**Aim of the exercise:** Note how many lines in these entries contain "Select", and reply with that number alone.

**Material provided:**
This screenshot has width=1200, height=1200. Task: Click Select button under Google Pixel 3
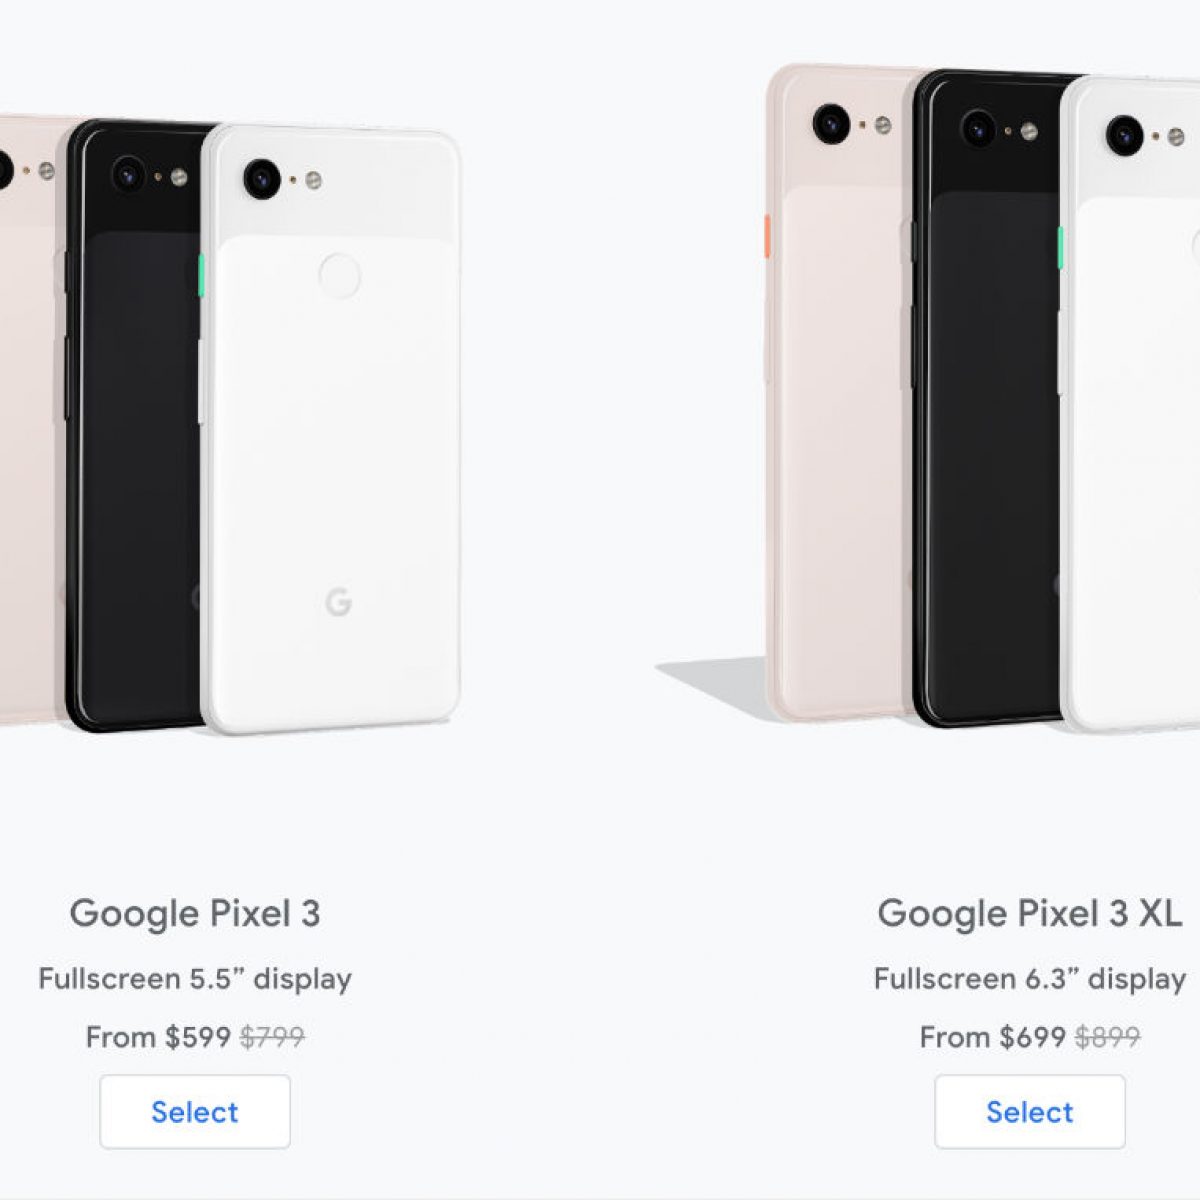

* * *

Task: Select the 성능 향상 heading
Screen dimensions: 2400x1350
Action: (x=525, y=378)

---

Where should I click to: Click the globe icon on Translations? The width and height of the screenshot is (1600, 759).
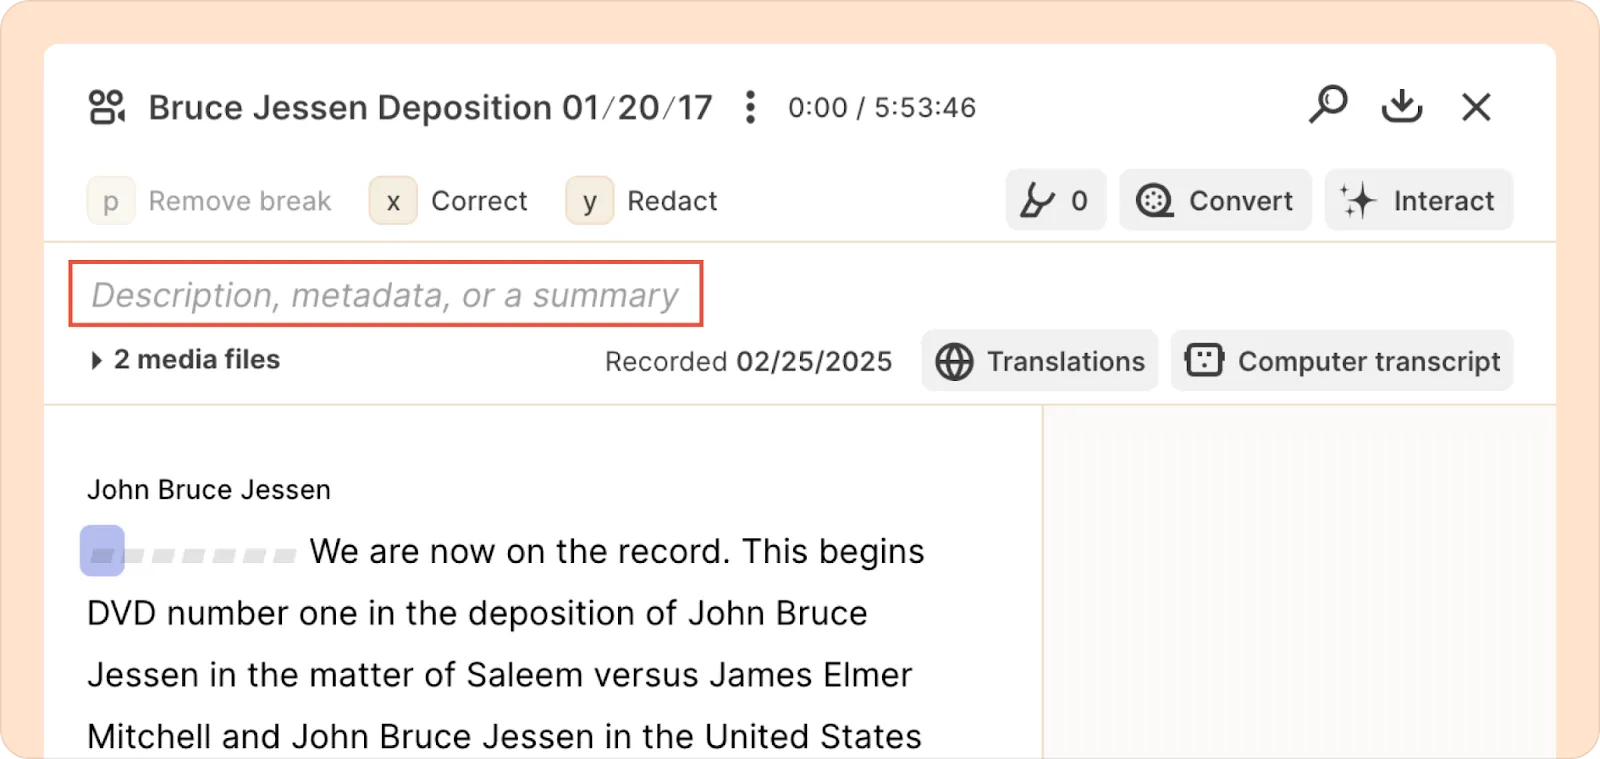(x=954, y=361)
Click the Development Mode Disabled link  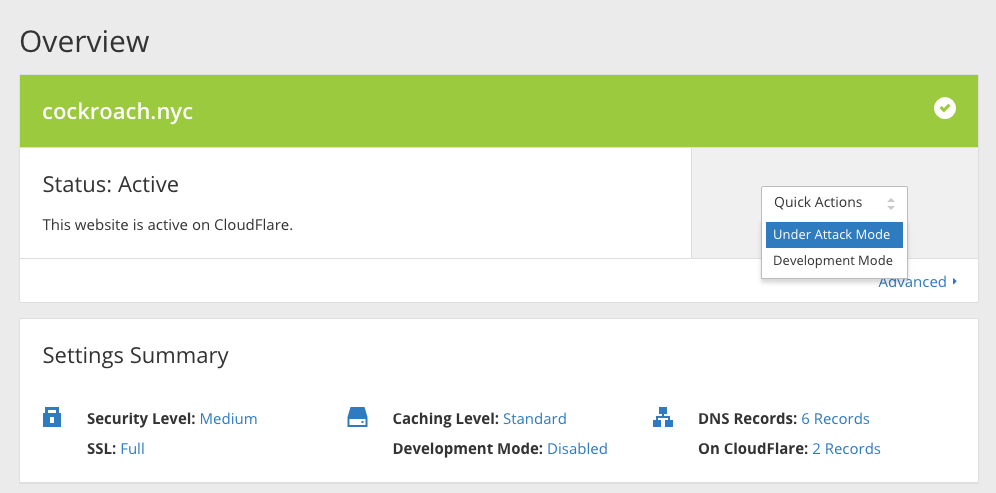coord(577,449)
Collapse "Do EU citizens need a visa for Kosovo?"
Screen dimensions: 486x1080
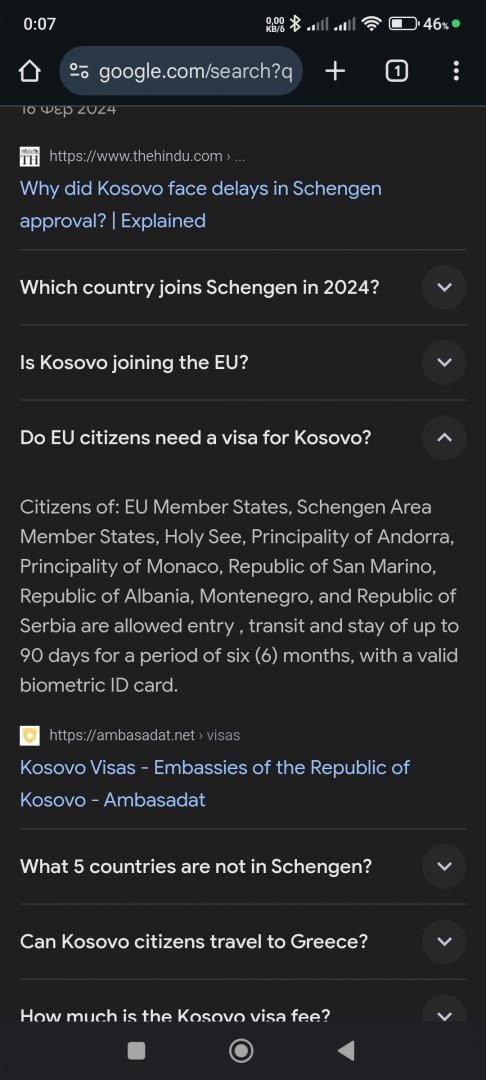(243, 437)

**Solved exercise:** 2